Metin Bölümü:

İşte ben “çocukken mevsimlerin ne kadar düzenli gelip gittiğini” düşündüm ama, o an yine ben, çocukken radyo ve (galiba yeni yayılmakta olan) televizyonların yaptığı; “Yanıp kavrulacağız… Sıcaklar mevsim normallerinin üzerine çıkacak… Öğle saatlerinde sokağa çıkmayın…” anonslarını hatırladım birdenbire. Sıcaklık kaç dereceye çıkıyordu o anonsların ardındaki günlerde; otuz mu, kırk mı, elli mi bilmiyorum. Ama sene “yetmişli yılların” başı olmalı. (Merak edene; “binDOKUZyüz”lü yılların yetmişli senelerinin başı!..)

Buna kimse şaşmasın. Verilen tarihin içinde sen yoksan eğer, anlatılan hikayeler senin için hep aynı şey!.. Yani “sana uzak, sana yabancı ve senden eski” zamanlar!..
Kendinizi sınamak mı istiyorsunuz? Buyrun öyleyse:
Bu ülke henüz parmaklarımız adedince Cumhurbaşkanı gördü… Şu an kaçınız sayabilirsiniz bir solukta İnönü’yle Özal arasındaki Cumhurbaşkanlarımızı?..
Kaç Osmanlı Padişahı vardı 32 mi, (36) mı, 38 mi?..
Ankara Savaşı’nda esir olup, sonra da vefat eden Yıldırım’dan sonraki 11 yıl içinde başsız kalan, dağılıp parçalanan Osmanlı topraklarını kim topladı ve devleti yeniden kim kurdu?.. (I. Sultan Mehmed yani Çelebi Mehmed.)
Kanuni’den sonra kaç padişah sayabilirsiniz?..
…..
Veya babanızın babasını doğuran ninenizin adını kaçınız hatırlıyorsunuz?.. Ya da annesinin dedesinin adını bilen kaç kişi var aramızda?..
Yüz örnek vermek mümkün. Ama netice değişmeyecek ki… Yani eğer ezberlemişsen, bir “bilgi kırıntısı” olarak, sana; “hah cevabı doğru” denen bir şeyler söyleyeceksin işte, o kadar!..
Yaşamak ile duyup öğrenmek arasında fark var!..
…..
Buna kimse şaşmıyor ki zaten. Ben de şaşmıyorum bir zamanlar benzerini yaşadığım için;
Çünkü “tarihe karışmaya namzet” veya “tarih olmuş” birinden dinliyordum ben de bunları ve “içinde bulunmadığım zaman dilimi” demek olan “babamın çocukluğu” ile “dinozorların çocukluğu” arasında bir fark yoktu benim için!..

Bu sabah gazetede; “yanıp kavrulacağız gene, sokağa çıkmayın” haberini gördüm…
“Düşünüyorum da, acaba ben çocukken mevsimler daha mı güzeldi” diye başlayan “kendimde, babamı” gördüm…
Gözlerime bakarak beni dinlediği halde (Ben onun yaşında iken babamın anlattıklarını dinleyip neler düşündüğümü bildiğim için) kendi “çocuğumda kendimi” gördüm…

Bütün yaştaki erkekler ile, en azından benim anlattığım zamanları hatırlayan, (yani yirmibeş yaşın altındaki) hanımlara soruyorum:
Çok ilginç duygular bunlar, değil mi?..

Malzeme:

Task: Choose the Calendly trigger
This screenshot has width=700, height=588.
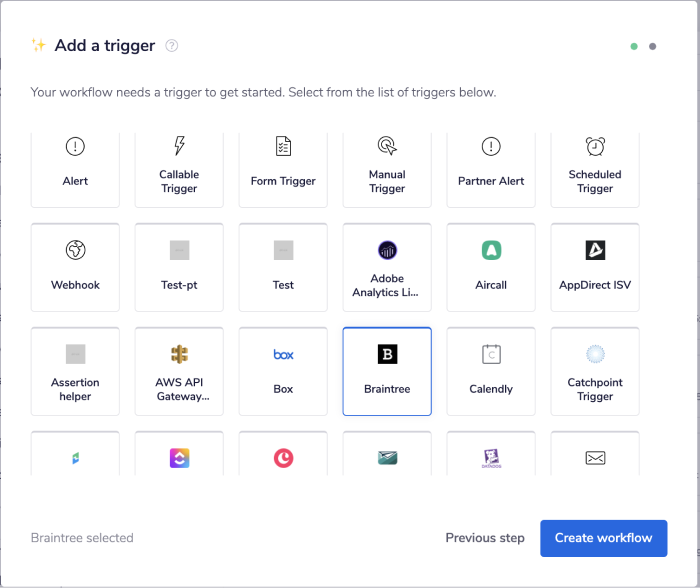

Yazılı Yönerge A: Metindeki “Kanuni’den sonra kaç” ifadesinden “işte, o kadar!..” ifadesine kadar olan kısmı olduğu gibi verin.
Yazılı Yönerge B: Metne göre Ankara Savaşı'ndan sonra dağılıp parçalanan Osmanlı topraklarını kim topladı?
Yazılı Yönerge C: Şu ifadeler metinle örtüşüyor mu? Her biri için evet ya da hayır deyip belirleyici sözcükleri metinden aynen alıntılayın: (i) Yazar, anonsların ardındaki günlerde sıcaklığın kaç dereceye çıktığını biliyor. (ii) Metinde yaşamak ile duyup öğrenmek arasında fark olduğu söyleniyor. (iii) Metne göre bu ülke henüz parmak sayısı kadar cumhurbaşkanı gördü.
Listeye ihtiyaç yok.

Tam Yanıt A:
Kanuni’den sonra kaç padişah sayabilirsiniz?..
…..
Veya babanızın babasını doğuran ninenizin adını kaçınız hatırlıyorsunuz?.. Ya da annesinin dedesinin adını bilen kaç kişi var aramızda?..
Yüz örnek vermek mümkün. Ama netice değişmeyecek ki… Yani eğer ezberlemişsen, bir “bilgi kırıntısı” olarak, sana; “hah cevabı doğru” denen bir şeyler söyleyeceksin işte, o kadar!..

Tam Yanıt B: I. Sultan Mehmed, yani Çelebi Mehmed.

Tam Yanıt C:
(i) Hayır: “otuz mu, kırk mı, elli mi bilmiyorum”
(ii) Evet: “Yaşamak ile duyup öğrenmek arasında fark var!..”
(iii) Evet: “Bu ülke henüz parmaklarımız adedince Cumhurbaşkanı gördü…”